This light is about 10cm from our side. This was shining right onto our living room last night. It's the size of a child's football, containing a large bulb with a sort of coil.
Our garden is completely wildlife friendly and hosts many nocturnal creatures which include Bats, moths and hedgehogs. I am not a fan of light pollution. But the latest trend to have as many outdoor lights adorning a property is not in the interest of helping nature of caring about the environment.
If I go round and ask nicely for this light to be moved she'll give me a load of abuse.
Advice please.
taller fence?
Hopefully it will attract insects which will feed your nocturnal animals.
How tall would your fence (or a section of it) have to be before you blocked it out?
Leylandii. Plant now, enjoy satisfaction of being right in about 20 years time.
Another thought. Could you offer to add a side shade to the lamp?
Omni directional? And basically on the boarder between properties - so you are 'benefitting' from it as much as them? Bit rude.
Motion sensor or manual? I.e. after the first day will they only put it on when needed?
Would not seem unreasonable to go around and say you don't appreciate your garden being lit up their light. But only you know how well that'll go. Instead of asking them to change the location which will not be easy, a change of light to something directional might help.
Failing all that, a taller fence or a shutter/screen screwed to the wall on your side to prevent it spilling your way. Won't look great sadly.
https://www.gov.uk/guidance/artificial-light-nuisances-how-councils-deal-with-complaints
Shining through you window is pretty much the only valid reason i would ask for them to move it. Infact they probably HAVE to move it.
If you go on about wildlife etc. you will just dilute your argument.
For what its worth i kinda agree with you about the wildlife. However, i have all the above in my garden and they don't seem to give a shit about the lighting from all directions. Including some quite potent floods from a neighbouring commercial premises.
For clarity. I 100% agree with your efforts for encouraging wildlife. I am just not convinced your lighting issue is as bad for it as you suggest for the hogs moths and bats.
Edit2. You'll get her with a statutory nuisance. From the Clean neighbourhoods and environment act 2005.
Not saying it would be easy or worth it but you have the law on your side.
If you go via the council complaint route you may have to list it as a neighbour dispute if you ever come to sell your house
Thank you.
Yes lighting does affect moths. If anyone saw the recent evidence on Spring watch regarding moths flying toward a light, then always needing the light to be above them (possibly something to do with the moon shining, not sure), so the moths wear themselves out by flying round and around the light.

**Data**

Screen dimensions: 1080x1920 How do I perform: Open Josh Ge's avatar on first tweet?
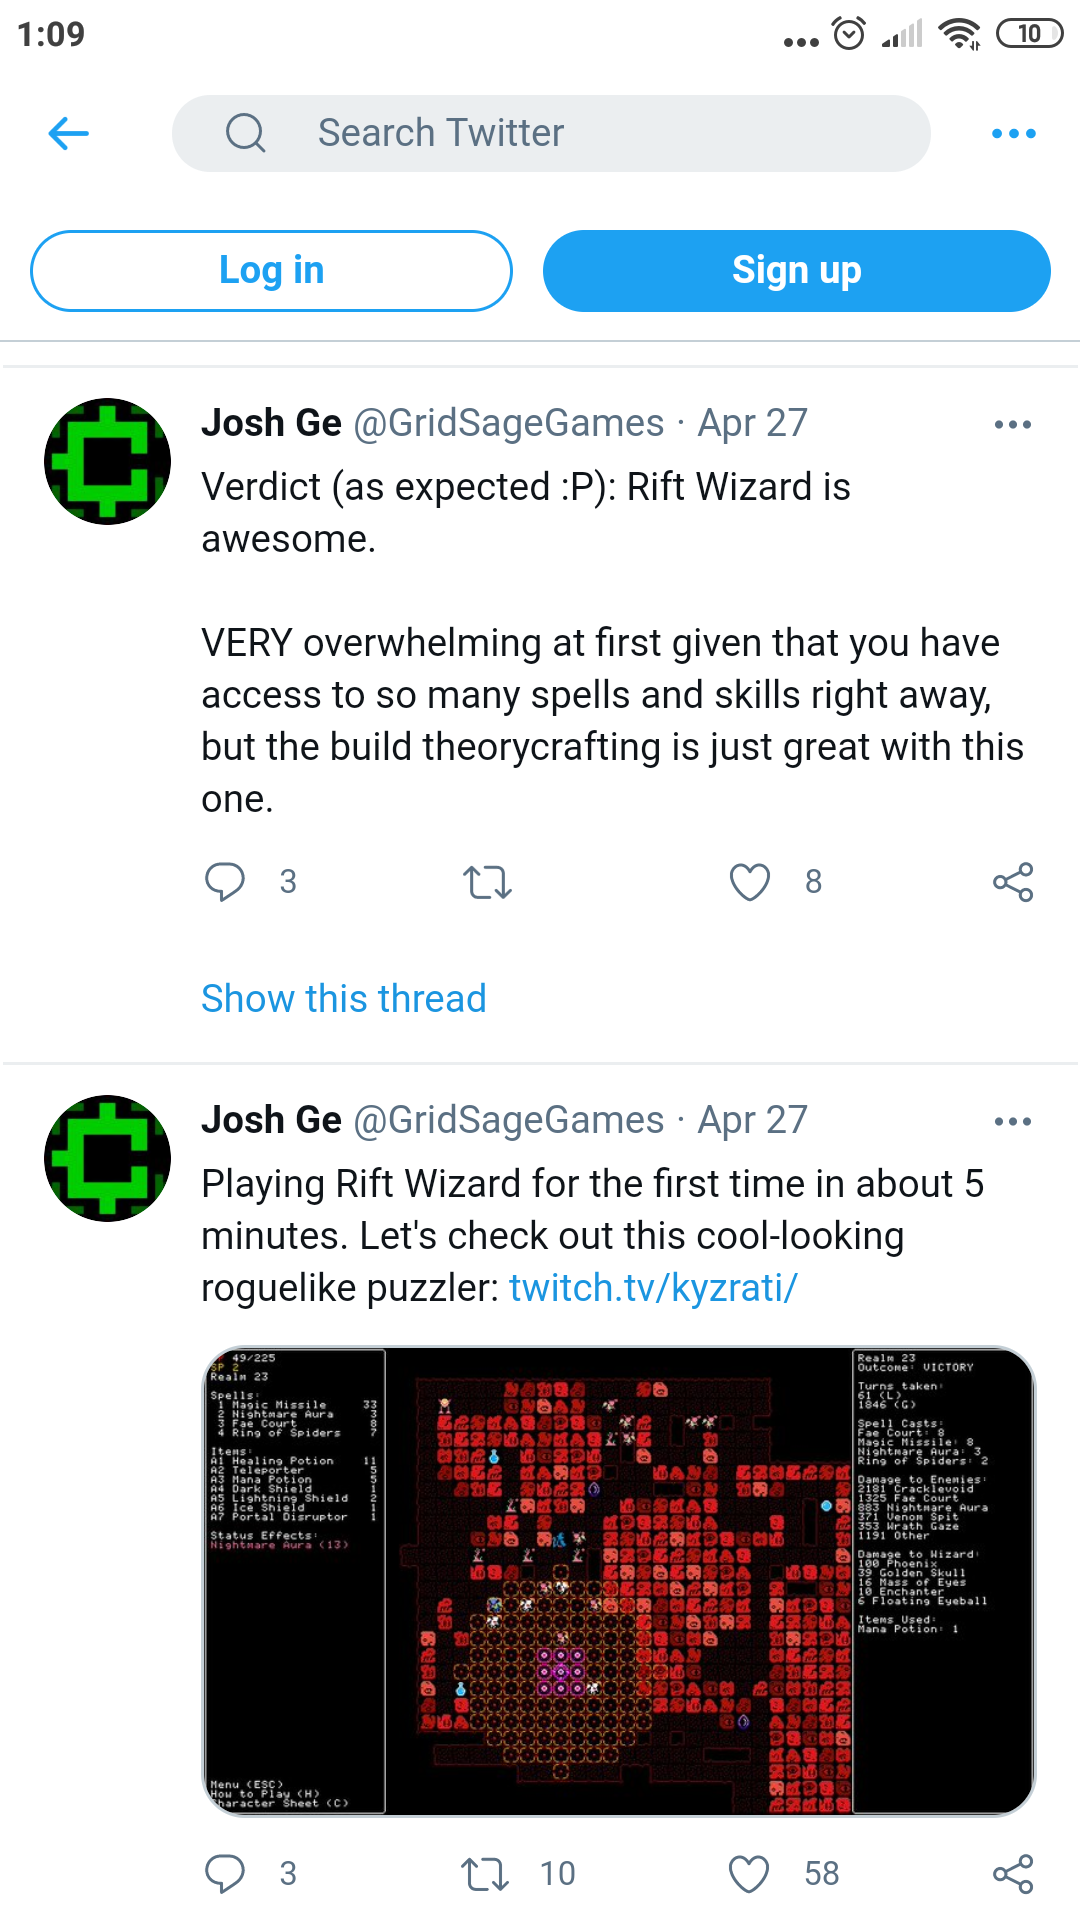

**Goals**
1. In the discussion about a neighbor's outdoor light, reproduce verbatim the passage from "Advice please." up to and including "blocked it out?".
2. List the nocturnal creatures that the opening post of the outdoor-light discussion says the garden hosts.

**Outputs by task**
1.
Advice please.
taller fence?
Hopefully it will attract insects which will feed your nocturnal animals.
How tall would your fence (or a section of it) have to be before you blocked it out?

2. Bats, moths, hedgehogs